Work required:
Please put the lines of the listing below, from the line with "The image size is (865, 383)." up to and including the line with "Image resolution: width=1408", into a numbered list with no other lines. Leave out any blank lines.

* Begin Excerpted records *

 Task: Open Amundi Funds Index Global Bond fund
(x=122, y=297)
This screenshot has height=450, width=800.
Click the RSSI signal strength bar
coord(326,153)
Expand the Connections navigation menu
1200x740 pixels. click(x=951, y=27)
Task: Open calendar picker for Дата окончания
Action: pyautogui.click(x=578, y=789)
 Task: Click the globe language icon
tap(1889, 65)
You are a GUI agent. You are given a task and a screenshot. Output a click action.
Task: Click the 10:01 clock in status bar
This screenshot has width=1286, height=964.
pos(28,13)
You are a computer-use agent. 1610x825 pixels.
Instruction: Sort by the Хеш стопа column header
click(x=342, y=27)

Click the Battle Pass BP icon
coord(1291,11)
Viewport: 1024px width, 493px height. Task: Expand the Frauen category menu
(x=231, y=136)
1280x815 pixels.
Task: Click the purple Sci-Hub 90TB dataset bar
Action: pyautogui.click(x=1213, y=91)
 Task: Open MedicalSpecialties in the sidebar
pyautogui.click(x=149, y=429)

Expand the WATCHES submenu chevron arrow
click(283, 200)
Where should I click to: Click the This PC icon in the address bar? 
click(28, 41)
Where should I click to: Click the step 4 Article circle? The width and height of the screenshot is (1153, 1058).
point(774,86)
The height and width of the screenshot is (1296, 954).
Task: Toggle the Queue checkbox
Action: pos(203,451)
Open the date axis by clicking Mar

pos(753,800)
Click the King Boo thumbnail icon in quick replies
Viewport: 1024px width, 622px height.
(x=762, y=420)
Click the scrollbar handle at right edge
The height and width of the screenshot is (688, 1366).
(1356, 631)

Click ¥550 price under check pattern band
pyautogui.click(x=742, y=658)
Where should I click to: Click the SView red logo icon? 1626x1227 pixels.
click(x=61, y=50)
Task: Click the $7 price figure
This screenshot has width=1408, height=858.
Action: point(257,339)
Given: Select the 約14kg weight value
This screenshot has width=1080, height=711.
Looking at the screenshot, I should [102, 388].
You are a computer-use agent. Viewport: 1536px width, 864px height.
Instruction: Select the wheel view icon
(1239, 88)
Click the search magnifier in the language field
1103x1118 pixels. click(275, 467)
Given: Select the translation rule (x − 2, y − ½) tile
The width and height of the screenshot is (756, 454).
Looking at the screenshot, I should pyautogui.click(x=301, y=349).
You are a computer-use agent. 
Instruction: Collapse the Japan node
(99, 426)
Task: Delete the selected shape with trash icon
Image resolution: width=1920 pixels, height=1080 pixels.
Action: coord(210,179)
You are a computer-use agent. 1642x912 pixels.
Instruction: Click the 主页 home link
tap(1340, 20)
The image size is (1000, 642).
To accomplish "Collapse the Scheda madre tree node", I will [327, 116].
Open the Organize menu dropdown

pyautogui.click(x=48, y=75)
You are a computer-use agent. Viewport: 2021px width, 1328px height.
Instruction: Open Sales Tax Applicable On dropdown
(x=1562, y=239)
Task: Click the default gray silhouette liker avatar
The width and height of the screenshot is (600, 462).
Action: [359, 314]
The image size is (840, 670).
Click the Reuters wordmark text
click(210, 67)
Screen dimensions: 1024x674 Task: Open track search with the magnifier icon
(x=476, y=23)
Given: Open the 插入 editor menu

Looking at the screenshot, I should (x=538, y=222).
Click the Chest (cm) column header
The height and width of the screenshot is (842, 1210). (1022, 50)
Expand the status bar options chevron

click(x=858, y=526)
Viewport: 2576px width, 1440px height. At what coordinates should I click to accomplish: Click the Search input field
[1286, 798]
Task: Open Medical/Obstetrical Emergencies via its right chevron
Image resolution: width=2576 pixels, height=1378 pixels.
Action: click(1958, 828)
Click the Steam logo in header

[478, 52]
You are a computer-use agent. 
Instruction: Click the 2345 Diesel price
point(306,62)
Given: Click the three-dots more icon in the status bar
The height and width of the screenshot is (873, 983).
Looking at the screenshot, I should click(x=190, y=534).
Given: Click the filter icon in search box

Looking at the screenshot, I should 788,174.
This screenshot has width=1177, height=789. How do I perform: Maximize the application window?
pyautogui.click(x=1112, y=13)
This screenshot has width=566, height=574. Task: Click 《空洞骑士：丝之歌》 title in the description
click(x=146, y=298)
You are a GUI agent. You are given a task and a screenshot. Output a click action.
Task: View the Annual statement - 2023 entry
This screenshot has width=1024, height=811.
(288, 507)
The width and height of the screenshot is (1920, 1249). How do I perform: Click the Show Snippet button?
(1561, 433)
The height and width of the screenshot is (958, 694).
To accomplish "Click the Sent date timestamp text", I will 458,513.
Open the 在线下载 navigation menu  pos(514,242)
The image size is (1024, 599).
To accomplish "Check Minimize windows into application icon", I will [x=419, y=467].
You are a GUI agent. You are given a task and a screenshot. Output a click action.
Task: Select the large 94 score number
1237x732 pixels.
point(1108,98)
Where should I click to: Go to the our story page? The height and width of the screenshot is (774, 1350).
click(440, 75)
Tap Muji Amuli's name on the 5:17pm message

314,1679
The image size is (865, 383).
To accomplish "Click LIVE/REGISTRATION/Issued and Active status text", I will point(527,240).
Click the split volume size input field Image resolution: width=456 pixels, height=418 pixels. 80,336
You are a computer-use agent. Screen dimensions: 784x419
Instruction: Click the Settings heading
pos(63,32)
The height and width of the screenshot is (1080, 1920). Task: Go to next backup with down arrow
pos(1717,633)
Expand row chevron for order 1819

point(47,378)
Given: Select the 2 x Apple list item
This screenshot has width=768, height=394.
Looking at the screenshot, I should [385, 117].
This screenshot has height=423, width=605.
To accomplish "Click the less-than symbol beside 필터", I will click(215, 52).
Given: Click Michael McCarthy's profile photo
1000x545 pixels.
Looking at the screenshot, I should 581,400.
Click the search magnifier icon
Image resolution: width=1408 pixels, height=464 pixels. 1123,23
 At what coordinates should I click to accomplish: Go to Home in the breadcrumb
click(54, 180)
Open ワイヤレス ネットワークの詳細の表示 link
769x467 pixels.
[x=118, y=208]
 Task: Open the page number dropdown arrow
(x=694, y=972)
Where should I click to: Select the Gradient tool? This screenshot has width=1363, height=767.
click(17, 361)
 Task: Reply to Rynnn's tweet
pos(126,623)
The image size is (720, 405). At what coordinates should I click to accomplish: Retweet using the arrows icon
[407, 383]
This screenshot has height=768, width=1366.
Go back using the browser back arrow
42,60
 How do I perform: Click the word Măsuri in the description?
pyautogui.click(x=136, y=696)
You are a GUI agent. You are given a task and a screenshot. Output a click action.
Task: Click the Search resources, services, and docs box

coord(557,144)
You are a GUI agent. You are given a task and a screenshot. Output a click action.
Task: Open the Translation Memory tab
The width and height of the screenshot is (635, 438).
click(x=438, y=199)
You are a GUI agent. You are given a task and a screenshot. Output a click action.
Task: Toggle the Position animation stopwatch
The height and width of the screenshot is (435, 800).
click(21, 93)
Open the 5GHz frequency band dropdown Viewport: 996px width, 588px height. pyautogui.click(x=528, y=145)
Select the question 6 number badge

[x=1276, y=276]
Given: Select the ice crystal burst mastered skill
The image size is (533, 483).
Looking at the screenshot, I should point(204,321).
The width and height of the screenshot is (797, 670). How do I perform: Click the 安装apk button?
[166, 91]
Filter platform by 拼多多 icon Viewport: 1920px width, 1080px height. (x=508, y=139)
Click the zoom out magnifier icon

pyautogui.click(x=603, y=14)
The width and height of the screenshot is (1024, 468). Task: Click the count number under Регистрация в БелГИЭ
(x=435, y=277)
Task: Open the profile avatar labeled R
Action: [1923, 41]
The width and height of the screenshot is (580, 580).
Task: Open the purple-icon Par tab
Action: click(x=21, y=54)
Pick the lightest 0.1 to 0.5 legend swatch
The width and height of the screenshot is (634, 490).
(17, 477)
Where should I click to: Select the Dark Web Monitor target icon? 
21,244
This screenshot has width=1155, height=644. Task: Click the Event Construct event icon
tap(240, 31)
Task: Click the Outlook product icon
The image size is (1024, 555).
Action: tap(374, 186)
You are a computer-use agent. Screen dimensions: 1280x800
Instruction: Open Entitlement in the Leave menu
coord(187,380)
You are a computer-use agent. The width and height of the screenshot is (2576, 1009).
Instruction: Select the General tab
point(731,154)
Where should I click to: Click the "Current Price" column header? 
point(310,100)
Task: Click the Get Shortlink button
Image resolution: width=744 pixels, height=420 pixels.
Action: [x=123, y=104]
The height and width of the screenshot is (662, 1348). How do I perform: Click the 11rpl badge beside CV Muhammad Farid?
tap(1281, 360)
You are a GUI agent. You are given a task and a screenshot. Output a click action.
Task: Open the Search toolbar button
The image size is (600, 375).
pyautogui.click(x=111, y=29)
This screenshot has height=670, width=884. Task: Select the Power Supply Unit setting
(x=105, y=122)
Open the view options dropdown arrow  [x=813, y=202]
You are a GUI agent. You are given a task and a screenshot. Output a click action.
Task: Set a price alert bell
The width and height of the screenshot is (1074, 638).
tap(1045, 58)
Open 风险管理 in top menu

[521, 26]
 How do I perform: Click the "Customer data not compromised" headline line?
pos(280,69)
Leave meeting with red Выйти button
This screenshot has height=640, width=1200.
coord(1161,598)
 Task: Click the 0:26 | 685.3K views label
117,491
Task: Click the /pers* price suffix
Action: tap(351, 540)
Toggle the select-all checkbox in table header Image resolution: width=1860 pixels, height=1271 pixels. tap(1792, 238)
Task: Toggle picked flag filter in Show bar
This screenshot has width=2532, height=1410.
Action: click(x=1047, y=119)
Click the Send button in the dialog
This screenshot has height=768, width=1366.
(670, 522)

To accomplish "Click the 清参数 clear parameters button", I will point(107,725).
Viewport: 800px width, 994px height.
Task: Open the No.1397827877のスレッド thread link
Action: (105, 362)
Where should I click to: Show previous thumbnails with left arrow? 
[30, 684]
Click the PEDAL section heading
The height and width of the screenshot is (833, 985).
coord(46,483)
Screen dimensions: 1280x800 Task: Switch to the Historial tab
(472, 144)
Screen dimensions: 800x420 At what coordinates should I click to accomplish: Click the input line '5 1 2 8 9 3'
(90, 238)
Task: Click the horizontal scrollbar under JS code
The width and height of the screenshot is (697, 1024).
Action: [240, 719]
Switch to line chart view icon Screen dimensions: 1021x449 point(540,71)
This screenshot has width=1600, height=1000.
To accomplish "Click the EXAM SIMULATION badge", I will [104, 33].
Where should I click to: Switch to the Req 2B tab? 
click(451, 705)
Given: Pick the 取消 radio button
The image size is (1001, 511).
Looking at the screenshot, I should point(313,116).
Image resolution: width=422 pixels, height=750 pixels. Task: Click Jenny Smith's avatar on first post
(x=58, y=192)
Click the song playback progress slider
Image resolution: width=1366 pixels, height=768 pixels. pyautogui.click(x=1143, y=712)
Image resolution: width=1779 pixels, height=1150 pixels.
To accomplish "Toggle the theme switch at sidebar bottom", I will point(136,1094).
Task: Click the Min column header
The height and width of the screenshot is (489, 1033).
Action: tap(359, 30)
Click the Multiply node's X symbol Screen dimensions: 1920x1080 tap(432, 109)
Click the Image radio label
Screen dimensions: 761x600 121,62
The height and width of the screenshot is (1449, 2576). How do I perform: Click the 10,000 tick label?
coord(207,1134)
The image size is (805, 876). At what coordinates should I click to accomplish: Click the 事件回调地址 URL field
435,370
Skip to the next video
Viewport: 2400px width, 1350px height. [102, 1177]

* End Excerpted records *

Written answer:
1. The image size is (865, 383).
2. To accomplish "Click LIVE/REGISTRATION/Issued and Active status text", I will point(527,240).
3. Click the split volume size input field Image resolution: width=456 pixels, height=418 pixels. 80,336
4. You are a computer-use agent. Screen dimensions: 784x419
5. Instruction: Click the Settings heading
6. pos(63,32)
7. The height and width of the screenshot is (1080, 1920). Task: Go to next backup with down arrow
8. pos(1717,633)
9. Expand row chevron for order 1819
10. point(47,378)
11. Given: Select the 2 x Apple list item
12. This screenshot has width=768, height=394.
13. Looking at the screenshot, I should [385, 117].
14. This screenshot has height=423, width=605.
15. To accomplish "Click the less-than symbol beside 필터", I will click(215, 52).
16. Given: Click Michael McCarthy's profile photo
17. 1000x545 pixels.
18. Looking at the screenshot, I should 581,400.
19. Click the search magnifier icon
20. Image resolution: width=1408 pixels, height=464 pixels. 1123,23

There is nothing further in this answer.